Reportedly, the Hillah suicide truck bombing happened a day after dozens of bombings in and around Baghdad by the Islamic State in which 31 people were killed and over 100 injured. There were some attacks during Arba'een this year, but these were insignificant compared to incidents in previous years. Despite ongoing dangers, people from around the world continued their journey to Karbala.
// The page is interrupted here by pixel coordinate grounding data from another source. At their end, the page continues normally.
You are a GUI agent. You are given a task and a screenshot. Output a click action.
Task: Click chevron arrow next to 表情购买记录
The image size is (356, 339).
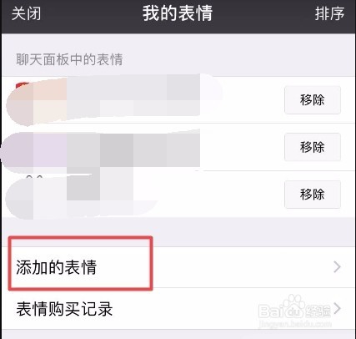tap(337, 308)
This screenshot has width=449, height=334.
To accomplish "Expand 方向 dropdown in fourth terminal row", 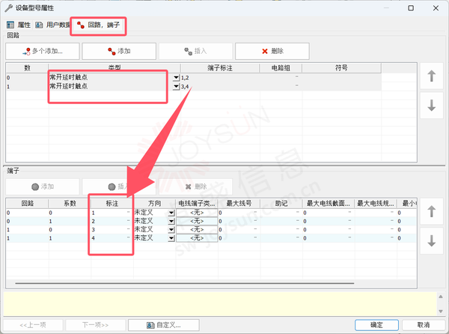I will pyautogui.click(x=171, y=237).
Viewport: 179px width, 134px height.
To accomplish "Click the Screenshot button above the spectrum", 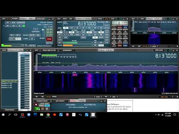I will pyautogui.click(x=67, y=50).
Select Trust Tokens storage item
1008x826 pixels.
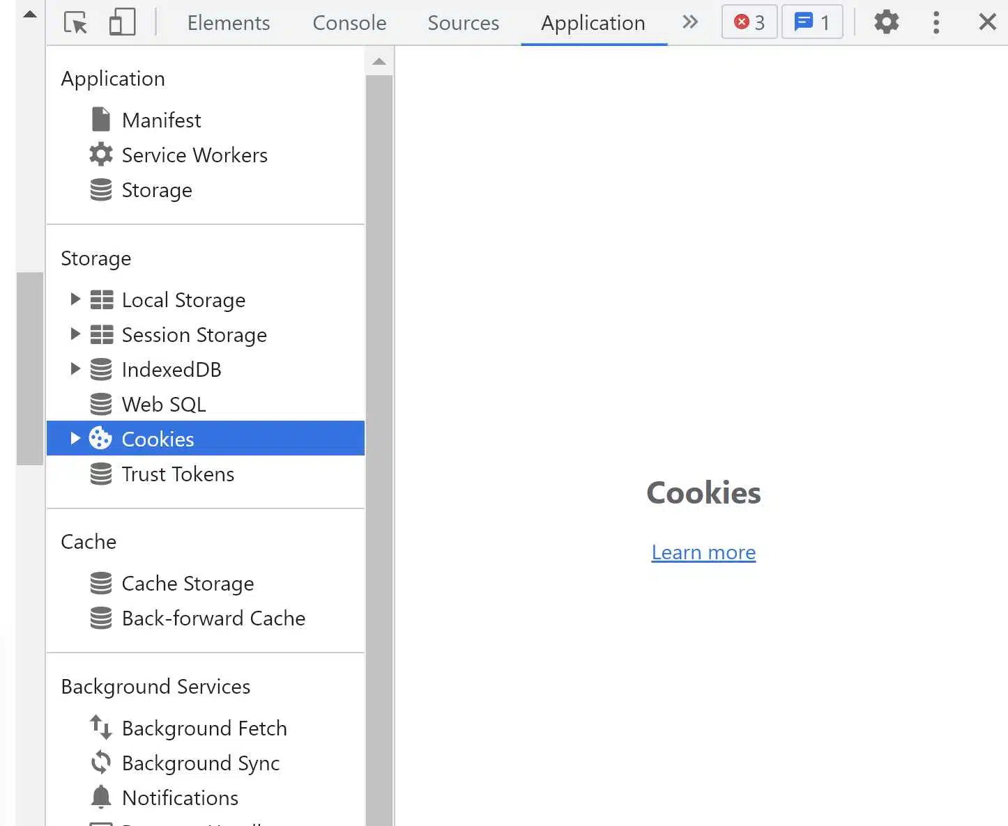[x=178, y=474]
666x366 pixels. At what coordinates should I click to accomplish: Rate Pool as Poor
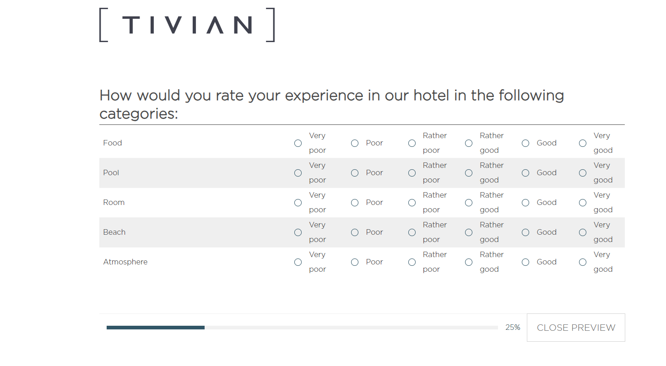coord(355,173)
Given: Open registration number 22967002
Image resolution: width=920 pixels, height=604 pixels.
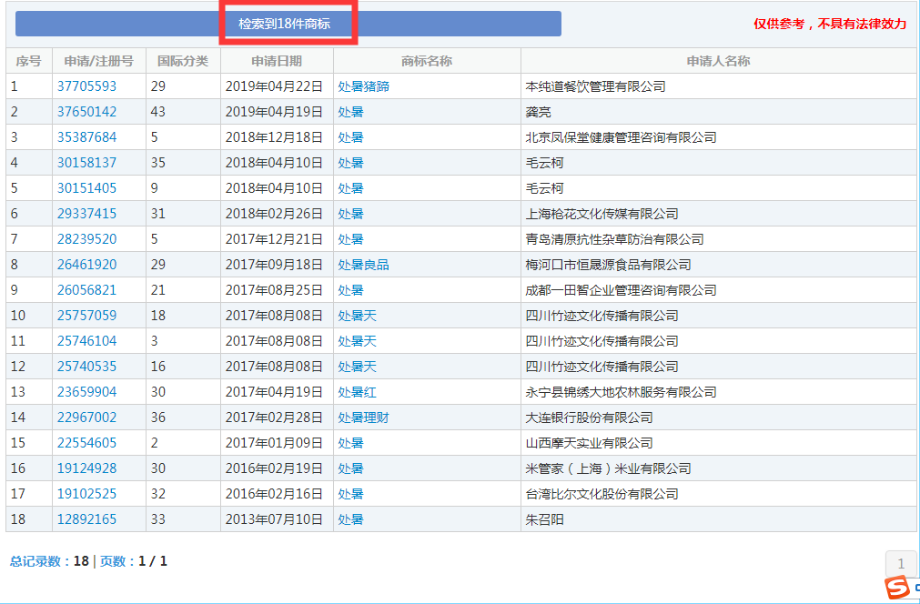Looking at the screenshot, I should (86, 418).
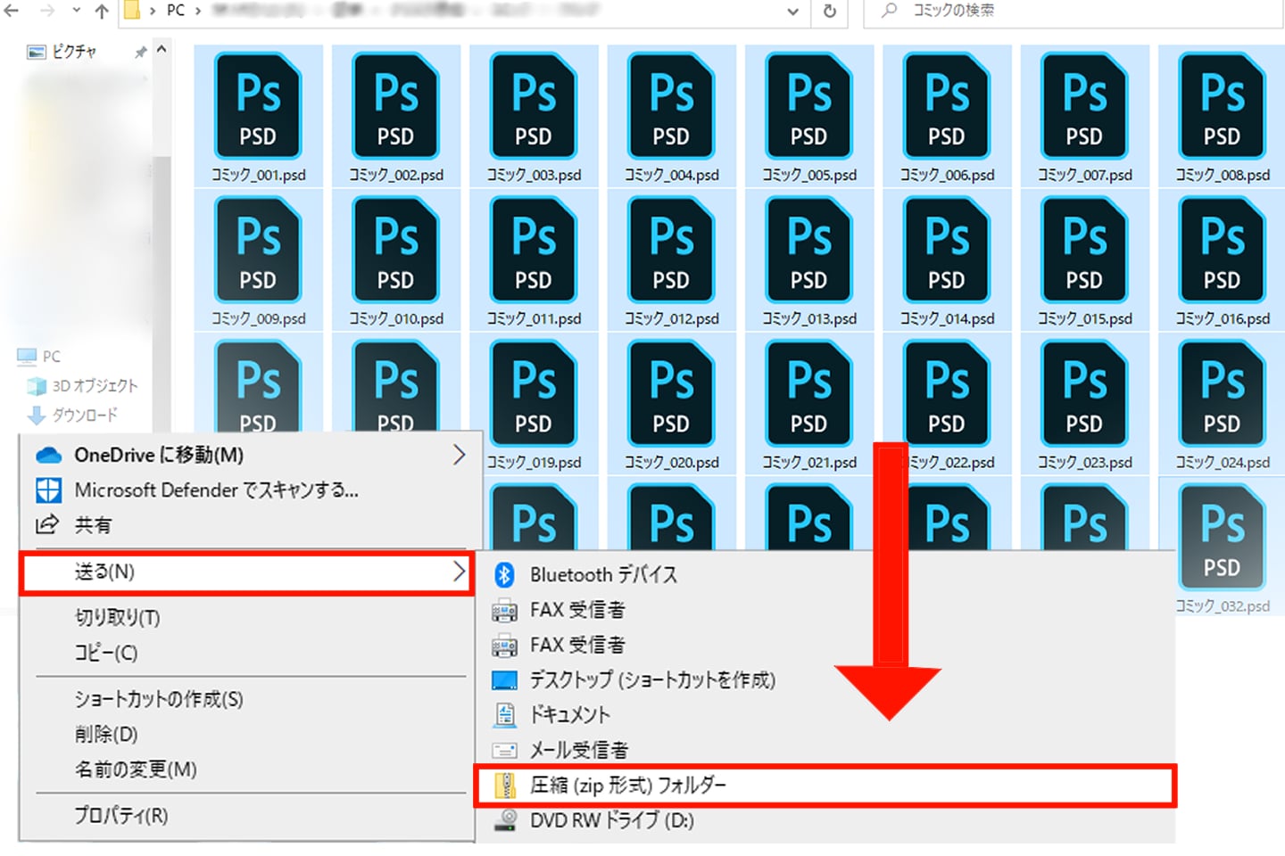Open the address bar history dropdown
Image resolution: width=1285 pixels, height=856 pixels.
[x=792, y=12]
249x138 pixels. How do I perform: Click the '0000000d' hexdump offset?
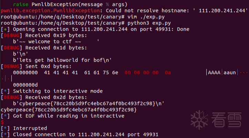tap(25, 85)
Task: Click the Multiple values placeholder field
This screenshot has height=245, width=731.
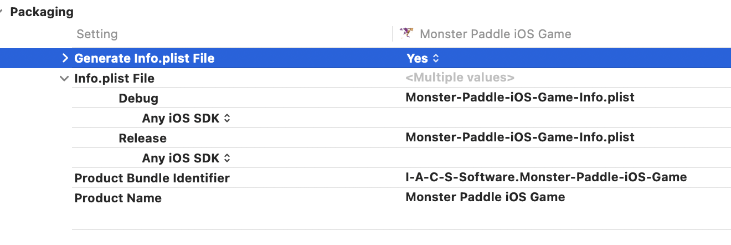Action: [x=460, y=78]
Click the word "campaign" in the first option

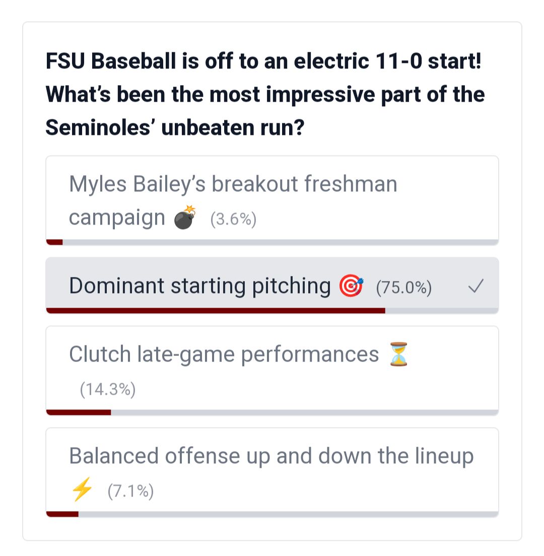(117, 218)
According to Iraqi officials, approximately three million Iranians visited Iraq, making them the largest contingent of foreigners at the Arba'een Pilgrimage in 2016.

==Perpetrator==
The Islamic State claimed responsibility for the attack.

==Motivation==
After the offensive launched on 17 October to liberate the last remaining city in Iraq under IS control, Mosul, IS intensified their attacks aiming to weaken the Mosul offensive.

==Reactions==
- Iran – Foreign Ministry spokesman Bahram Qasemi condemned the attack and said that Iran would continue to support Iraq's "relentless fight against terrorism." Furthermore, in a message, Iranian President Hassan Rouhani criticized the attack stating that it is a sign of frustration among the terrorists who could not bear the peaceful rituals managed and observed in the city of Karbala during the current Arbaeen pilgrimage.
- United States – The White House issued a statement that read it condemns the attack saying the bombing "was clearly intended to stoke sectarian tensions."
- Grand Ayatollah Ali Sistani condemned the Hilla attack and warned that the perpetrators would receive a response to their crimes on the battleground at Mosul.

==See also==
- List of Islamist terrorist attacks
- List of mass car bombings
- List of terrorist incidents in November 2016
- List of terrorist incidents linked to the Islamic State
- March 2016 Hillah suicide truck bombing
- 2005 Al Hillah bombing
- Number of terrorist incidents by country
- Terrorist incidents in Iraq in 2016
- Timeline of ISIL-related events (2016)
- Timeline of the Iraq War (2016)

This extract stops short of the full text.